Henry C. Luttrell

One More from Lone Jack

Missouri Republican, St. Louis, MO, October 3, 1885

[Editor Republican.-] I am very much pleased to see that you are inclined to bring out all the facts about the affair at Lone Jack. Perhaps there has been enough said already about it, quite likely too much, as a good portionof the statements exist only in imagination. For instance, Maj. Foster’s imagination was busy when he told how he surprised Col. Coffee on the evening of the 15th. Now, I was a member of Capt. Allison’s company, Tracy’s regiment, and a soldier only six days old on the morning of the battle.

When Foster arrived at Lone Jack on the evening in question he sounded his halt by a bugle blast. An 80-acre cornfield lay between our camp and the village. When the head of the column struck the Pleasant Hill road it turned south and halted just as Allison’s company was at the angle of the two roads.

# Extracted information
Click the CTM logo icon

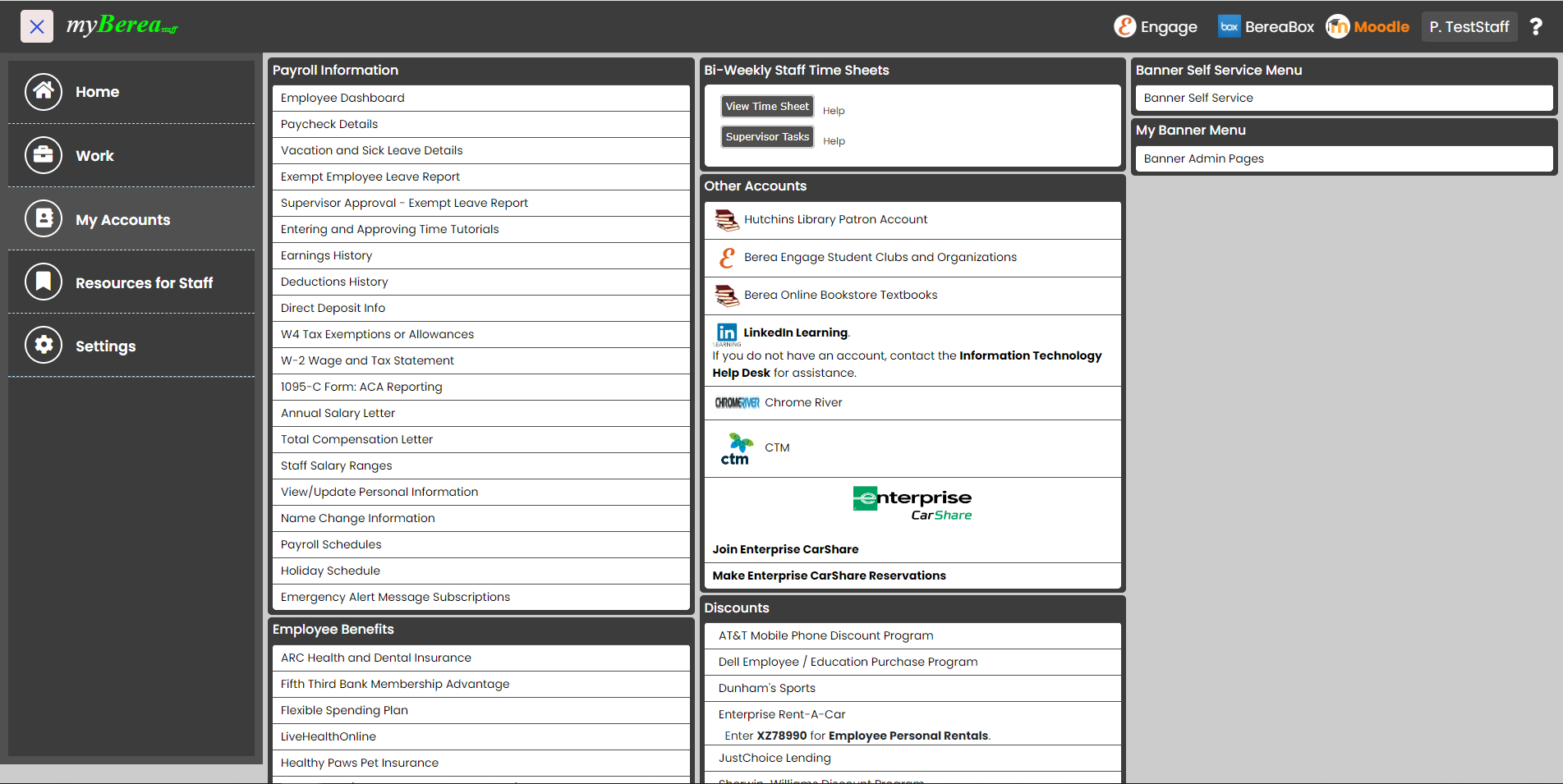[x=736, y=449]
==
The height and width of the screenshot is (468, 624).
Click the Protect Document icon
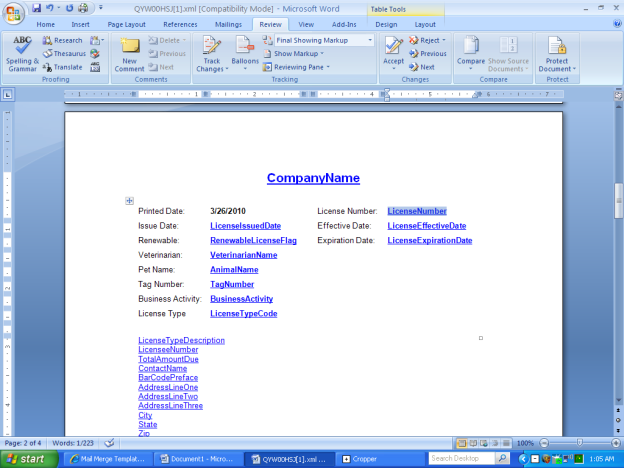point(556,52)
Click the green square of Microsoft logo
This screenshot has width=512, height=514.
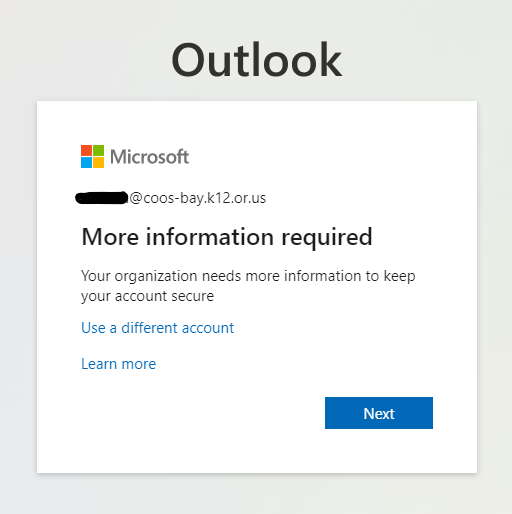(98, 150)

# List of tasks
(a) Reproduce a portion of the Lone Jack letter word for word: begin at the words "Henry C. Luttrell" and stop after "of the battle.".
(b) Resume the Lone Jack letter, writing on from the point at which it stops.

# Outputs by task
(a)
Henry C. Luttrell

One More from Lone Jack

Missouri Republican, St. Louis, MO, October 3, 1885

[Editor Republican.-] I am very much pleased to see that you are inclined to bring out all the facts about the affair at Lone Jack. Perhaps there has been enough said already about it, quite likely too much, as a good portionof the statements exist only in imagination. For instance, Maj. Foster’s imagination was busy when he told how he surprised Col. Coffee on the evening of the 15th. Now, I was a member of Capt. Allison’s company, Tracy’s regiment, and a soldier only six days old on the morning of the battle.

(b)
Here a small number of men, some ten or twenty, a flank guard, or, perhaps, a rear guard, fled off north toward town. In ten or fifteen minutes a fusillade of small-arms rang out, followed by a crash of artillery. The first cannon shot passed just above the tops of the fence-stakes of our right (west), the rest further to the right, inside the field. After the small-arms firing had died out and only an occasional cannon shot came from the enemy we moved south on the Pleasant Hill road a short distance, then  swerved to the right, west, and an all-night march followed.

We joined Col. Cockrell’s command about 3 o’clock the next morning on the Independence road, not far from Lone Jack. And so this is all there was of the events of the evening of the 15th. I also think Col. Jackman’s imagination was hard at work when he accused Col. Tracy of cowardice.

He is the first man I ever heard speak to the detriment of Col. Tracy’s courage. Tracy certainly did not show any sign of cowardice while leading his regiment to the charge on that fated morning; he faced “the music” like a little man to my certain knowledge up to the time of his wound. What he did afterwards, I, of course don’t know, but I don’t believe he acted the pusillanimous cur that Jackman describes.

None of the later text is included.